-------- SOURCE PASSAGE --------
Posted by keith1942 on December 18, 2016

a-united-kingdom-movie-2016-1

This is the latest film by Amma Asante. Her first film was A Way of Life (2004) which she both scripted and directed. It is set in a Welsh coastal town and focuses on single mother Stephanie (Leigh-Anne Williams) and her brother and two male friends. Whilst the film deals with what are often called the under-class, but which is more accurately defined as lumpen-proletariat, it is not strictly social realism. The social context is implied rather than spelt out. In fact it plays rather like a Greek tragedy without a chorus and with a moment of intended catharsis which does not quite work. [Incendies (200(0 is an excellent example of Greek-style tragedy on film). A Way of Life also has a televisual feel to it: there are frequent shots of the sunset over the local port, but these do not feel part of the visual development.

Asante followed this with Belle (2013) a period film offering the biography of an illegitimate mixed-race woman (Dido Elizabeth Belle – Gugu Mbatha-Raw) whose father was the nephew of the Earl of Mansfield, also Chief Justice. This film used a famous portrait of Belle and her cousin as a focus for the story. The film’s treatment added quite a lot of fictional elements to the tale. Asante used an existing script and developed this for the film that she directed. This led to her losing the screen credit as writer.

The film had a strong sense of the situation of a black woman in the C18th, part of but not accepted in aristocratic society. But it also followed many of the conventions of British film period dramas. Much of the film exhibited the decorum that goes with the genre. And this was accentuated by the well-written but recognisable music style. And the attempt to add to the limited biography of Belle with contemporary historical events [the famous or infamous Zong Case which involved Mansfield] seem peripheral to the issues.
-------- RECORDS PROVIDED --------
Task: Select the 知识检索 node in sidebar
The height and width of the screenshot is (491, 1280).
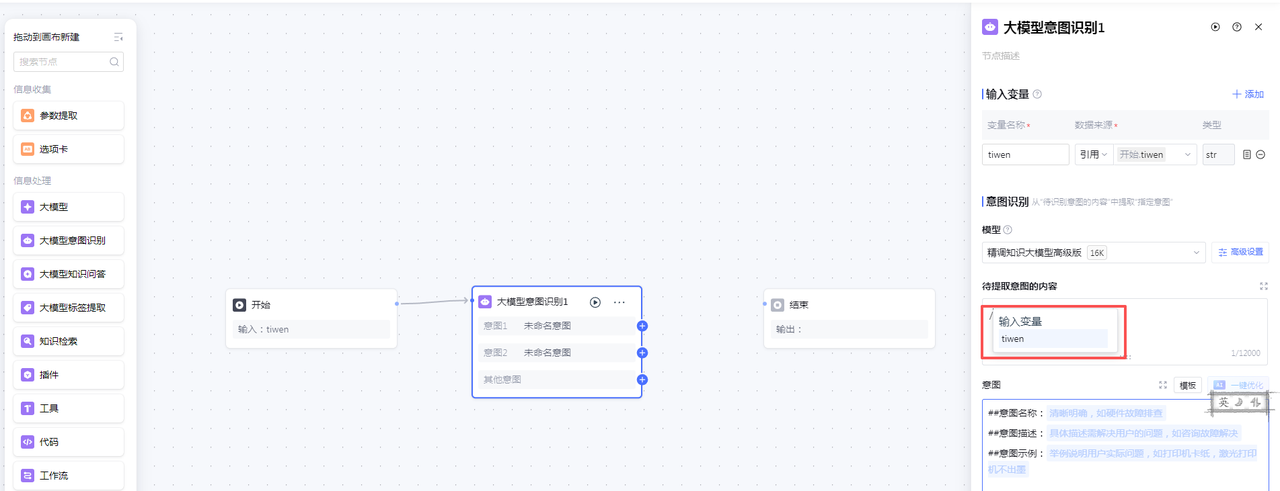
--------
-------- RECORDS PROVIDED --------
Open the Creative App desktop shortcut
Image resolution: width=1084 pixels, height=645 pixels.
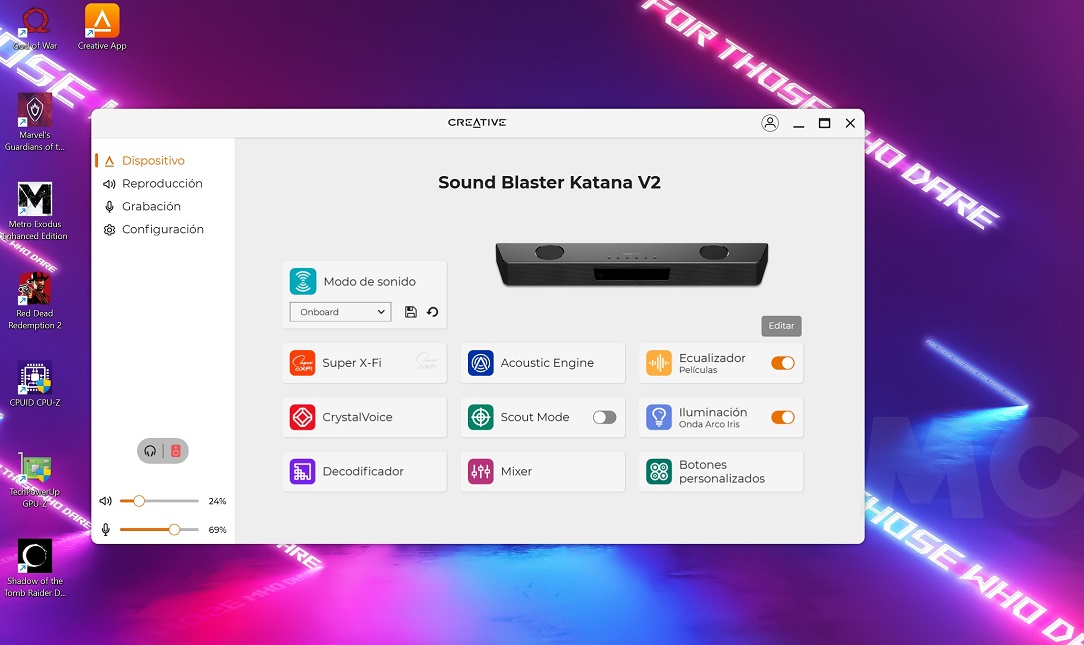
--------
Write the next part of the review of Amma Asante's films, picking up after its final sentence. The records come from a different source than the text.

Her new film fits into the same genre and also follows similar conventions: and the film is scripted by Guy Hibbert [his previous script is Eye in the Sky, 2015]. The story is another taken from real-life, the ‘mixed-race’ marriage of Seretse Khama (David Oyelowo) and Ruth Williams (Rosamond Pike). Seretse is the prospective Paramount Chief in the British Protectorate of Bechuanaland [later Botswana]. The politics of the late 1940s, in particular the move to an apartheid state in neighbouring South Africa, made their marriage a very public affair. The current Labour Government and the succeeding Conservative Government both tried to effectively remove Seretse as the ruler of the Protectorate. The film chronicles the personal relationship, the struggles in both Britain and in Bechuanaland and, importantly, the support of their struggles by the ordinary members of the indigenous tribe and by liberal figures in the UK and the USA.

I thought the production values of the film were good and the cast excellent. David Oyelowo and Rosamond Pike are especially effective in their roles. As is common in this genre the music is well written but often obtrusive, signalling moments of particular drama or emotion.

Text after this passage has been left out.